One example of an AI governance policy could be guidelines implemented by a healthcare organization for the ethical use of AI in patient care. This policy might include principles such as: Ensuring patient data privacy. Requiring informed consent to use patient data in AI models.

What are the pillars of AI governance? ›

For AI solutions to be transformative, trust is imperative. This trust rests on four main anchors: integrity, explainability, fairness, and resilience. These four principles (enabled through governance) will help organizations drive greater trust, transparency, and accountability.

What is the AI governance strategy? ›

An AI governance strategy shall consider: Planned EU political and legislative initiatives. All applicable existing legislation including on non-discrimination, accessibility, information security, and data protection. Best practices and examples from industry, and at both the national and international levels.

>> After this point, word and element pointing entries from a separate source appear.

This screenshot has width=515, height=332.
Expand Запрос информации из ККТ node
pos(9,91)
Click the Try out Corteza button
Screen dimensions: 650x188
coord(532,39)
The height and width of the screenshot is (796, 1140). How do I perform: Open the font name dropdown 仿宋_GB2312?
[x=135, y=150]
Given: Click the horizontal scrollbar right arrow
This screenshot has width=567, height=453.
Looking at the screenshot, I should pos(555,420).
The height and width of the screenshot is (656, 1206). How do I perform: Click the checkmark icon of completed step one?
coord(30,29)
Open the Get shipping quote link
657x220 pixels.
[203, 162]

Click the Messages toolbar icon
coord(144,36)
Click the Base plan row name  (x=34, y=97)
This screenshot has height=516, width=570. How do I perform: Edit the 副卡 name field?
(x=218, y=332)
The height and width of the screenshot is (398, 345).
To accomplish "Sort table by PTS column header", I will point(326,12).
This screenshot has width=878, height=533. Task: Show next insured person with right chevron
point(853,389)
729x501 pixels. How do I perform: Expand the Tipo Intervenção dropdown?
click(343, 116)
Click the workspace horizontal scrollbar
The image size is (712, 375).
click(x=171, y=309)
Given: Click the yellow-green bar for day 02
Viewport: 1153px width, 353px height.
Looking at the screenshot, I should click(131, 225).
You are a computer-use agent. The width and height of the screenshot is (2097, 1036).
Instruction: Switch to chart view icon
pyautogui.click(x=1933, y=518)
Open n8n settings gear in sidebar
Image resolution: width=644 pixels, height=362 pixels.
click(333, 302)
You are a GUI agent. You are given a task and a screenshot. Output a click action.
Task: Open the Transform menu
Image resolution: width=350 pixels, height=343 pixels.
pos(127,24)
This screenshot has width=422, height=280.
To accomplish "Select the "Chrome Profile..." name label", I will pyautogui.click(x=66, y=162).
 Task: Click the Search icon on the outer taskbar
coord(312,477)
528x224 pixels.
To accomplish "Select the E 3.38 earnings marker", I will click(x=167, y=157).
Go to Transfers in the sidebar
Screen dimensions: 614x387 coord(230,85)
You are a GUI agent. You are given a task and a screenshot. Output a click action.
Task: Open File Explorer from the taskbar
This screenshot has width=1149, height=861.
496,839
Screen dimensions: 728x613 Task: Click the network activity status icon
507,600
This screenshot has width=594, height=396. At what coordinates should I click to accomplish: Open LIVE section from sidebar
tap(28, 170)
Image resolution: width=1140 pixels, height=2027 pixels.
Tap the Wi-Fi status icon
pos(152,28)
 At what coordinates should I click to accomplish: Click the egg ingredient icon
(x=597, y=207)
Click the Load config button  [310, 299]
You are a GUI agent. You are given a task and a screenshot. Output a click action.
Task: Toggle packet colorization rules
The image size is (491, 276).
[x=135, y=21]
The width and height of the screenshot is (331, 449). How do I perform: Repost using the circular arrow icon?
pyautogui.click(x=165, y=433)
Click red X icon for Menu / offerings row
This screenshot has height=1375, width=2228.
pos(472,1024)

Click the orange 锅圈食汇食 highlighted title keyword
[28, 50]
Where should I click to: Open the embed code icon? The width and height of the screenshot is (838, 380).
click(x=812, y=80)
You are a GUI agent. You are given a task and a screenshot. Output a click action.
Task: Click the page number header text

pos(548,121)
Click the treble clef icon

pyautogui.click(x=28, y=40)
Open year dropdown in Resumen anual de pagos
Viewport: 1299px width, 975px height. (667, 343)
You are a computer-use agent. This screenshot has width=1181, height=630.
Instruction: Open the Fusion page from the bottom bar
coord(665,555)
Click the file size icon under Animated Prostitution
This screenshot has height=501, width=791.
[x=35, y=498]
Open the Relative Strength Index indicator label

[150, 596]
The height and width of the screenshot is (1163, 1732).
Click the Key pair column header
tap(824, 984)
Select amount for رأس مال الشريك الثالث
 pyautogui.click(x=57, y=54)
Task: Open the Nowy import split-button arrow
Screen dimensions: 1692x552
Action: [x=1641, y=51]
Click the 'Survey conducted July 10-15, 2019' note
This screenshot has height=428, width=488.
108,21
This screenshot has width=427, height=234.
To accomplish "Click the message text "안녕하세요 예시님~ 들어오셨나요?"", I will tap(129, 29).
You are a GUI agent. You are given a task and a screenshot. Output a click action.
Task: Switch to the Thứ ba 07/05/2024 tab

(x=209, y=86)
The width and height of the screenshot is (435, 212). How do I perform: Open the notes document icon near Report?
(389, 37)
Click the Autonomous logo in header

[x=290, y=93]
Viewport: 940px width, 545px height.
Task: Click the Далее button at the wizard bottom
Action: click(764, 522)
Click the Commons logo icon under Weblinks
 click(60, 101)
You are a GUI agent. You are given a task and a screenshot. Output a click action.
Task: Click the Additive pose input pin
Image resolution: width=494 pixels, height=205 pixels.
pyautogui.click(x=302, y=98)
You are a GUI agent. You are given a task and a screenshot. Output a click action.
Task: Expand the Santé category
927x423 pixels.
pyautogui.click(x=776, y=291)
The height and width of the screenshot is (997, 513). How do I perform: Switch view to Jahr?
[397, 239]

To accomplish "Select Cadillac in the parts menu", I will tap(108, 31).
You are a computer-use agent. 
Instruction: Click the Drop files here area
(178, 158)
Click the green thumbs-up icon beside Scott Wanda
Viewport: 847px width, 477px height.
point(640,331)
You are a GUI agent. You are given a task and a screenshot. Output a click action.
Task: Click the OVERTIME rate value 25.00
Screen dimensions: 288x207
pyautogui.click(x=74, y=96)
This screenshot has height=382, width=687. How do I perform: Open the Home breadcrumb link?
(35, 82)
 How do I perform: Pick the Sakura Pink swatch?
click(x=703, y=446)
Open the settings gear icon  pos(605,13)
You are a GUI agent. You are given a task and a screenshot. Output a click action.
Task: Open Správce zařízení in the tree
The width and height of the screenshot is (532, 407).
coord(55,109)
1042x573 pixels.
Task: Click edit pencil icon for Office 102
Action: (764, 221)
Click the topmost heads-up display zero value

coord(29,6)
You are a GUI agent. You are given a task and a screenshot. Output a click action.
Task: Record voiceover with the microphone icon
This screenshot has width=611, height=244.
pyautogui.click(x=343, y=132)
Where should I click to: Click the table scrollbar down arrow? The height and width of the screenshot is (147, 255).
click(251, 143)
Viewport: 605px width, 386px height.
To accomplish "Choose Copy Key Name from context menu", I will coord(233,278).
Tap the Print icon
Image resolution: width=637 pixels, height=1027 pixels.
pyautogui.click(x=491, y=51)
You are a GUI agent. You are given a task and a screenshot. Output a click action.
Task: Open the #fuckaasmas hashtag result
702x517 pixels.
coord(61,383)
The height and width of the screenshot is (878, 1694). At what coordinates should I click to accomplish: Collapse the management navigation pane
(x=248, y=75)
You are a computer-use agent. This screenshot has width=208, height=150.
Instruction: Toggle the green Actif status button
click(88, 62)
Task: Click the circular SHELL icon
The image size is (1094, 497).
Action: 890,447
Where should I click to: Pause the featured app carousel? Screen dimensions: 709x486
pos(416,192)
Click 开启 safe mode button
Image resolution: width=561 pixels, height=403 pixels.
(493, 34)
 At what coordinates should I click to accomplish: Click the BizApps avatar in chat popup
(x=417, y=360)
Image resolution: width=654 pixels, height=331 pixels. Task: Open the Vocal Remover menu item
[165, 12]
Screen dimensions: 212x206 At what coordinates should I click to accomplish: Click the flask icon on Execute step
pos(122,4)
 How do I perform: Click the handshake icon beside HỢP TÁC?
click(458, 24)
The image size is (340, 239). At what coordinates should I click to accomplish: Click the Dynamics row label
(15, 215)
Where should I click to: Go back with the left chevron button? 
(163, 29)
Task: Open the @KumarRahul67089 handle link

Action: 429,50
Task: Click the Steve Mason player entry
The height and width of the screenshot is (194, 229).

What are the concerns of artificial intelligence? ›

Concerns About How AI is Applied in the Real World: Misuse, fraud, and scams. With the increasing sophistication of large language models, image generation systems, and more, it is becoming harder to distinguish human from machine.

What are the 4 main concerns inhibitors and fears companies have on adopting generative AI? ›

Like other forms of AI, generative AI can influence a number of ethical issues and risks surrounding data privacy, security, policies and workforces. Generative AI technology can also potentially produce a series of new business risks like misinformation, plagiarism, copyright infringements and harmful content.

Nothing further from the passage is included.